● Supplied passage
------------------------------------

I'd like an efficient method for doing the inplace union of a sorted vector with another sorted vector. By inplace, I mean that the algorithm shouldn't create a whole new vector or other storage to store the union, even temporarily. Instead, the first vector should simple grow by exactly the number of new elements.
Something like:
void inplace_union(vector & A, const vector & B);
Where, afterwards, A contains all of the elements of A union B and is sorted.
std::set_union
in <algorithm>
wont work because it overwrites its destination, which would be A.
Also, can this be done with just one pass over the two vectors?
Edit: elements that are in both A and B should only appear once in A.
I believe you can use the algorithm std::inplace_merge
. Here is the sample code:
void inplace_union(std::vector<int>& a, const std::vector<int>& b)
{
int mid = a.size(); //Store the end of first sorted range
//First copy the second sorted range into the destination vector
std::copy(b.begin(), b.end(), std::back_inserter(a));
//Then perform the in place merge on the two sub-sorted ranges.

------------------------------------

● Source data
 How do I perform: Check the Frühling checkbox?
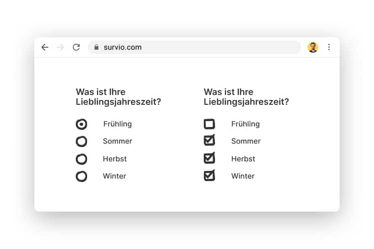point(210,124)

------------------------------------

● Objective
Pick up the forum thread on the in-place union of two sorted vectors after its last line and write what comes next. Nothing in the listing matters here.

● In response
std::inplace_merge(a.begin(), a.begin() + mid, a.end());
//Remove duplicate elements from the sorted vector
a.erase(std::unique(a.begin(), a.end()), a.end());
}
Yes, this can be done in-place, and in O(n) time, assuming both inputs are sorted, and with one pass over both vectors. Here's how:
Extend A
(the destination vector) by B.size()
- make room for our new elements.
Iterate backwards over the two vectors, starting from the end of B
and the original end of A
. If the vectors are sorted small → big (big at the end), then take the iterator pointing at the larger number, and stick it in the true end of A
. Keep going until B
's iterator hits the beginning of B
. Reverse iterators should prove especially nice here.
Example:
A: [ 1, 2, 4, 9 ]
B: [ 3, 7, 11 ]
* = iterator, ^ = where we're inserting, _ = unitialized
A: [ 1, 3, 4, 9*, _, _, _^ ] B: [ 3, 7, 11* ]
A: [ 1, 3, 4, 9*, _, _^, 11 ] B: [ 3, 7*, 11 ]
A: [ 1, 3, 4*, 9, _^, 9, 11 ] B: [ 3, 7*, 11 ]
A: [ 1, 3, 4*, 9^, 7, 9, 11 ] B: [ 3*, 7, 11 ]
A: [ 1, 3*, 4^, 4, 7, 9, 11 ] B: [ 3*, 7, 11 ]
A: [ 1, 3*^, 3, 4, 7, 9, 11 ] B: [ 3, 7, 11 ]
Super edit: Have you considered std::inplace_merge
? (which I may have just re-invented?)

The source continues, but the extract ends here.